Escribo desde La Raya, ese rincón definido en su indefinición, mientras las luces del poniente van trasponiendo tras unos montes que en su día forjaron los sueños de quienes de aquí querían irse y, sobre todo, de quienes en estas tierras encontraron su refugio frente a las persecuciones y, muy especialmente, frente a sus propios fantasmas, que esta es tierra de mitos y voces sumergidos en el Lago. Al atardecer del otoño, huele a tierra madre, a humedad densa que te traspasa la piel para irte llenando de vida contrastando con esa premonición de muerte que va inundando el paisaje, trenzando la paradoja de la muerte es vida, que es la definición de la historia de esta tierra, tantas veces dejada a su suerte para verse renacida sobre sí misma logrando así su inmortalidad a través de quienes nunca dejaron de sentirse parte de este paisaje. Sanabria, cuando el otoño empieza a desperezarse, como todo en esta tierra, sin prisa, huele ocre como las hojas que alfombran los campos por los que camino y que crepitan bajo mis pies en un quejido exhalando el último suspiro de vida que da vida a quien sobre ellas pisa y las vainas de los castaños tintinean en un repique que rompe el silencio y me despierta de la ensoñación del paisaje para recordarme que en la soledad del camino no estás solo, que mil formas de vida se acurrucan en los castañares y robledales, o en los simples pastizales expectantes ante cada amanecer.

Sanabria en otoño no se despide del verano, porque Sanabria no ha sido nunca tierra de despedidas, pese a tantas como ha tenido, sino de llegadas, de acogida y de calma, de esa calma que da el saberse tierra de todos, pero de nadie más que de ella misma.

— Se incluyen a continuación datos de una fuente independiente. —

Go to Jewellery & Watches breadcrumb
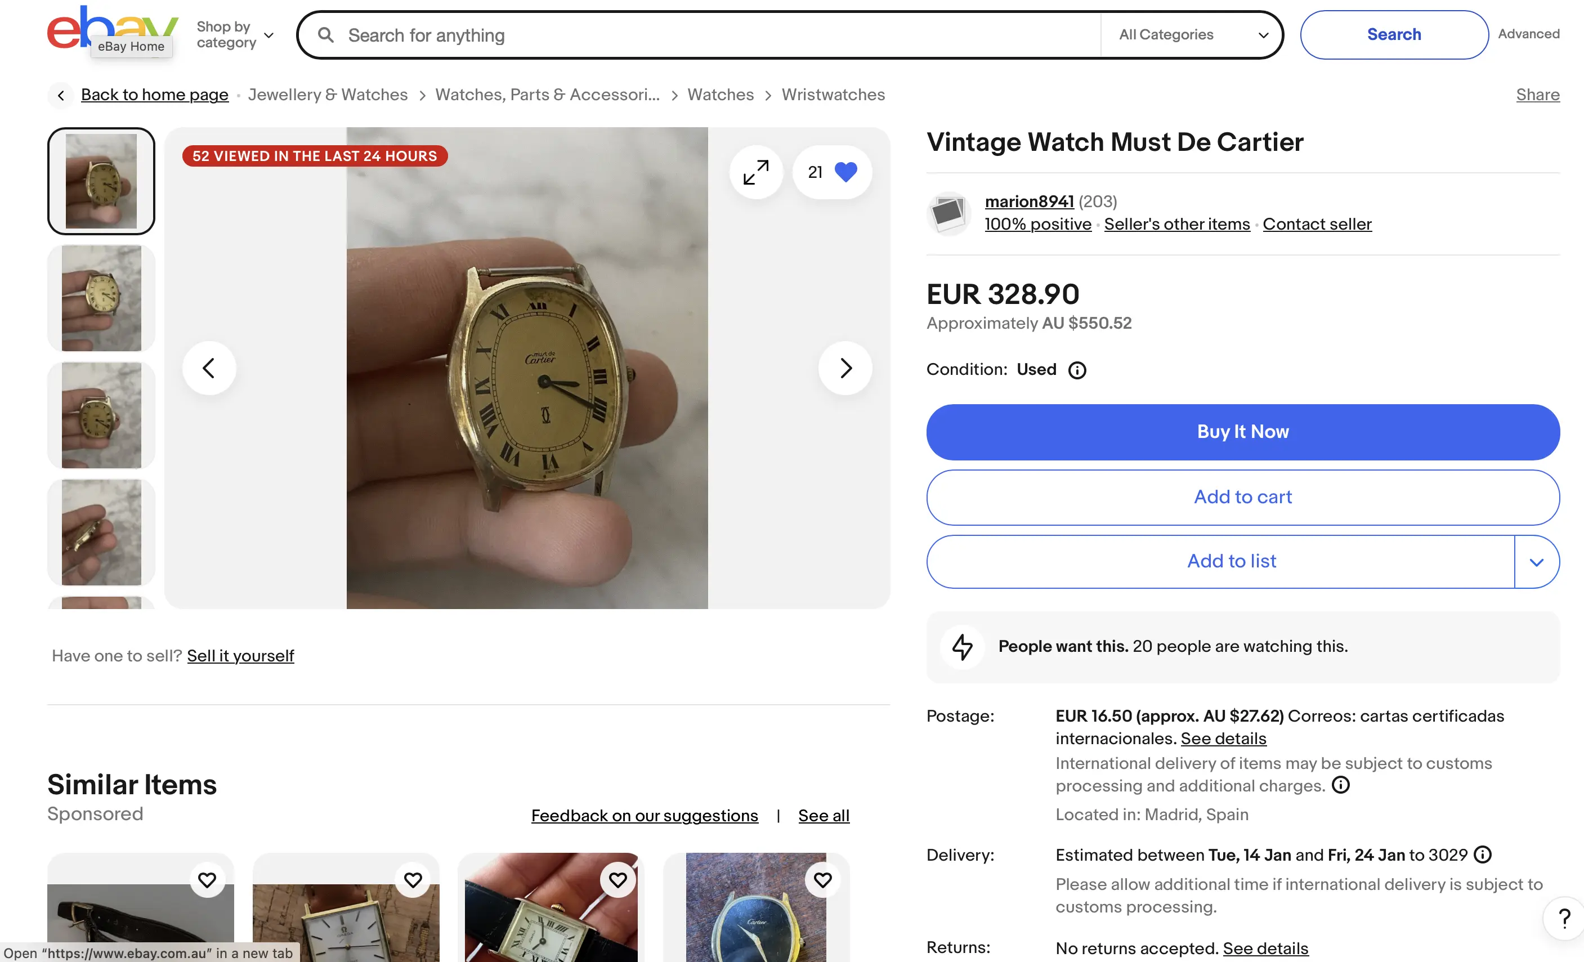The width and height of the screenshot is (1584, 962). tap(328, 95)
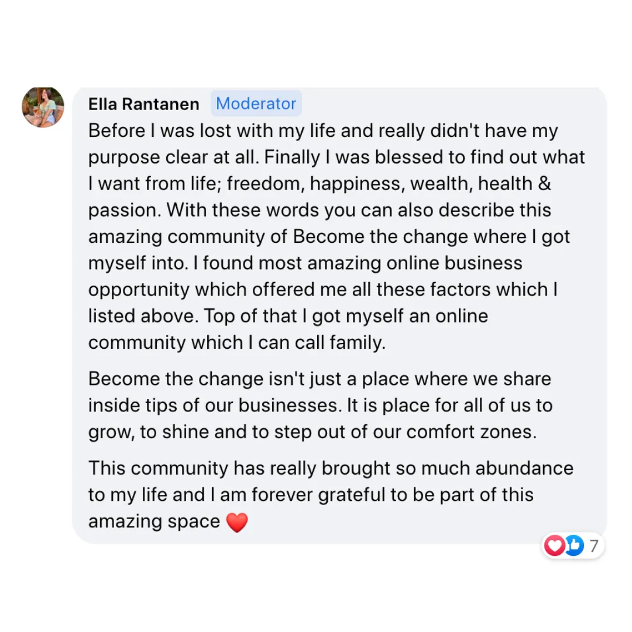Click the red heart reaction icon

(x=555, y=545)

El otoño sanabrés es de bienvenida a la búsqueda de la tranquilidad y la reflexión, a la charla tranquila con los vecinos en torno a una incipiente estufa sobre la que las primeras castañas, después del rito ancestral de apañarlas, crepitan y se doran con la misma parsimonia con la que transcurren las conversaciones de cazadores más sobre la presa que se perdió que sobre la que se logró, como si lo esencial fuese la batalla, aunque se pierda, que la victoria cuando se consigue. Por eso, porque Sanabria siempre se ha sentido en la batalla es por lo que su paisaje, incluso en la explosión primaveral, invita más a pensar, a convocar el interior de cada uno, que a una explosión de jovialidad aparente. Y del mismo modo que las conversaciones se van entrecruzando, el olor a leña y castaña se entremezcla con el de los primeros cucurriles llorosos aún de la tierra desprendida y que, en una burla a la soledad, siempre aparecen por parejas.

Y mientras caminas, el Tera va serpenteando tu camino a la par que el suyo, una veces a diestra y otras a siniestra, como si de la corneja miocidiana se tratase, pero sin mal presagio, que no son estas tierras para el miedo, sino para la esperanza, como la de este viejo río recién nacido en Trevinca que desciende salmodiando un runrún de sueños de grandeza de perderse en el mar presentido, ignorante que antes, mucho antes, se le cruzará el Esla ahogándolo en sus aguas.

Huelo las sombras de la soledad en compañía y de la paz interior mientras cierro los ojos para que el recuerdo de esta puesta de sol me acompañe cuando Sanabria se duerma en mi pensamiento hasta el próximo encuentro.